Department of Psychology, Faculty of Science and Technology, Bournemouth University, Fern Barrow, Poole, Dorset, UK.
School of Psychology, University of Southampton, University Road, Southampton, Hampshire, UK.
Dyslexia. 2022 Aug;28(3):359-374. doi: 10.1002/dys.1721. Epub 2022 Jul 11.
During parafoveal processing, skilled readers encode letter identity independently of letter position (Johnson et al., 2007). In the current experiment, we examined orthographic parafoveal processing in readers with dyslexia. Specifically, the eye movements of skilled readers and adult readers with dyslexia were recorded during a boundary paradigm experiment (Rayner, 1975). Parafoveal previews were either identical to the target word (e.g., nearly), a transposed-letter preview (e.g., enarly), or a substituted-letter preview (e.g., acarly). Dyslexic and non-dyslexic readers demonstrated orthographic parafoveal preview benefits during silent sentence reading and both reading groups encoded letter identity and letter position information parafoveally.

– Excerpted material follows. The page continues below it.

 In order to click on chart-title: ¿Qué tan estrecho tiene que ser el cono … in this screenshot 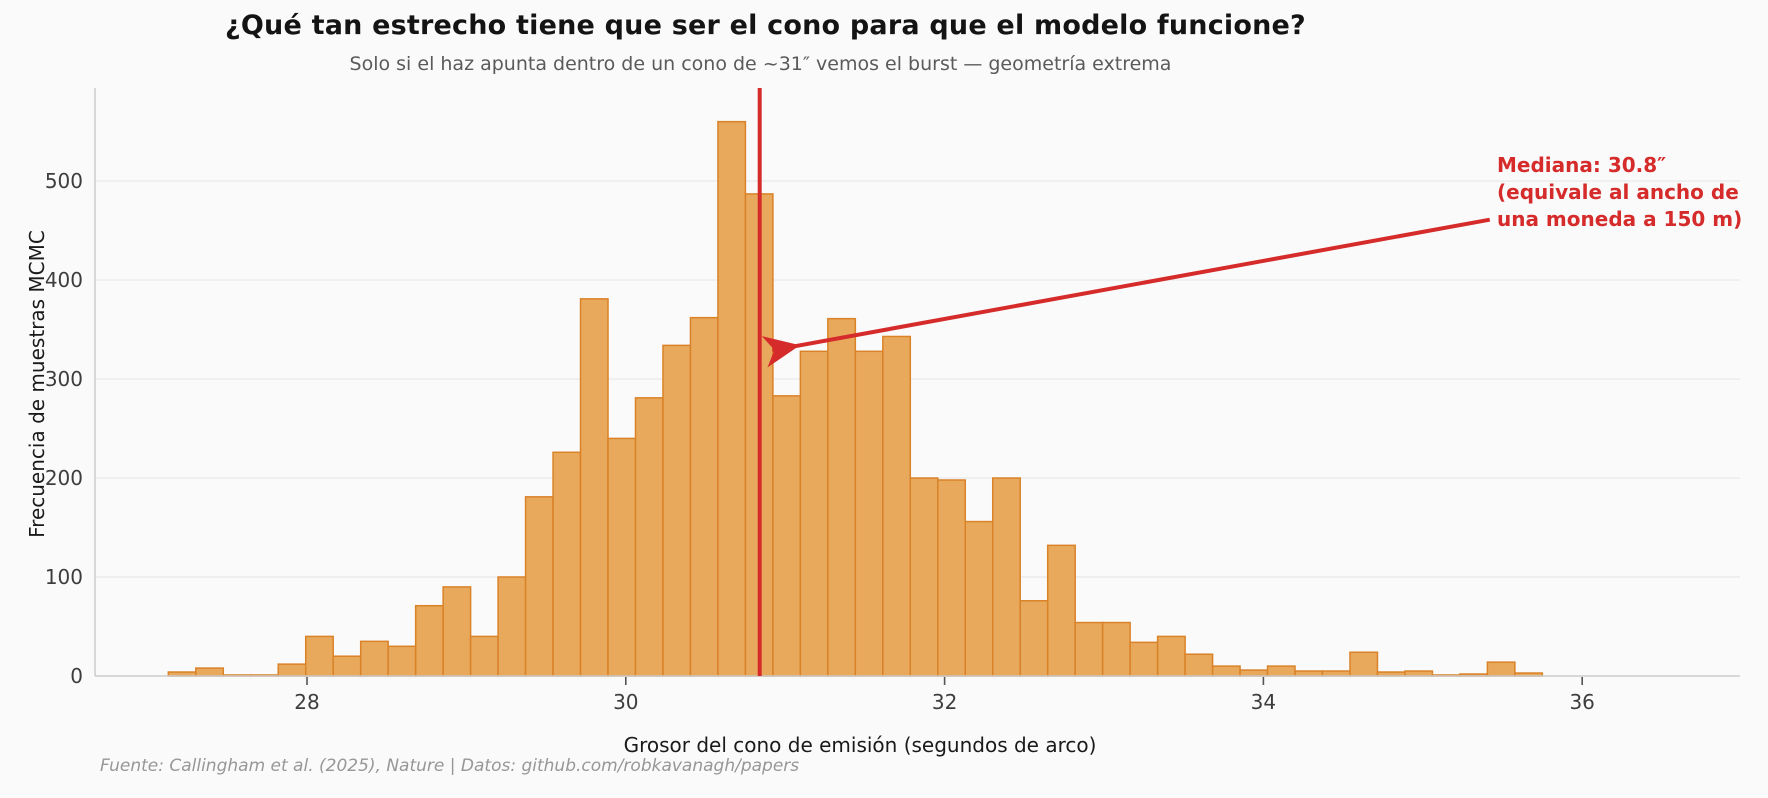, I will do `click(766, 26)`.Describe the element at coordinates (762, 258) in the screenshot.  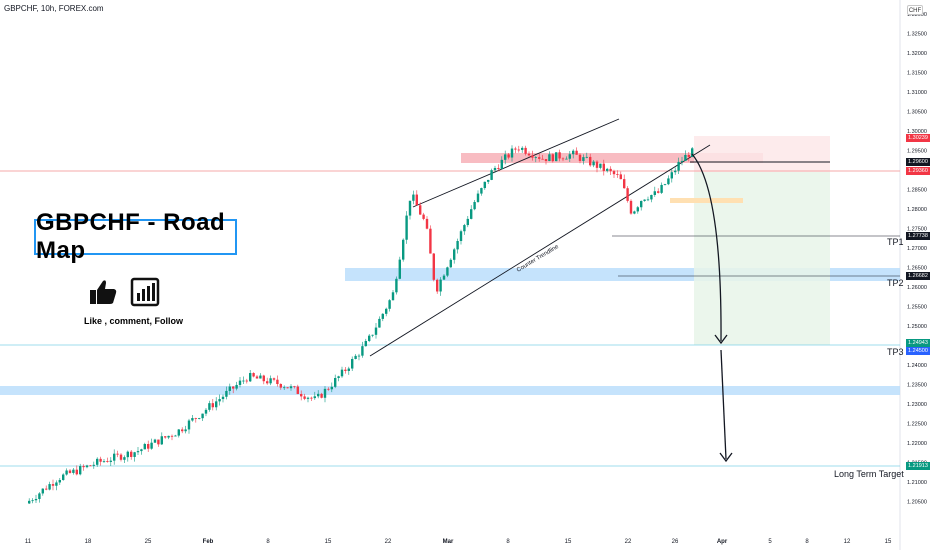
I see `take-profit-box` at that location.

However, dyslexic adults showed, that very early in lexical processing, during parafoveal preview, the positional information of a word's initial letters were encoded less flexibly compared to during skilled adult reading. We suggest that dyslexic readers are less able to benefit from correct letter identity information (i.e., in the letter transposition previews) due to the lack of direct mapping of orthography to phonology. The current findings demonstrate that dyslexic readers show consistent and dyslexic-specific reading difficulties in foveal and parafoveal processing during silent sentence reading.
在视副区加工过程中,熟练读者可以独立于字母位置对字母身份进行编码(Johnson 等人,2007 年)。在当前实验中,我们研究了阅读障碍者的字母视副区加工。具体来说,在边界范式实验中记录了熟练读者和成年阅读障碍者的眼动(Rayner,1975 年)。视副区预览与目标词完全相同(例如,nearly)、字母移位预览(例如,enarly)或字母替换预览(例如,acarly)。阅读障碍者和非阅读障碍者在默读句子时都表现出了字母视副区预览效应,并且两个阅读组都在视副区编码了字母身份和字母位置信息。然而,阅读障碍的成年人在词的初始字母的位置信息的早期处理中表现出,与熟练的成年人阅读相比,编码的灵活性较差。我们认为,阅读障碍者由于缺乏字形到语音的直接映射,因此无法从正确的字母身份信息(即字母移位预览)中受益。当前的研究结果表明,阅读障碍者在默读句子时的中心区和视副区加工中表现出一致的和特定于阅读障碍的阅读困难。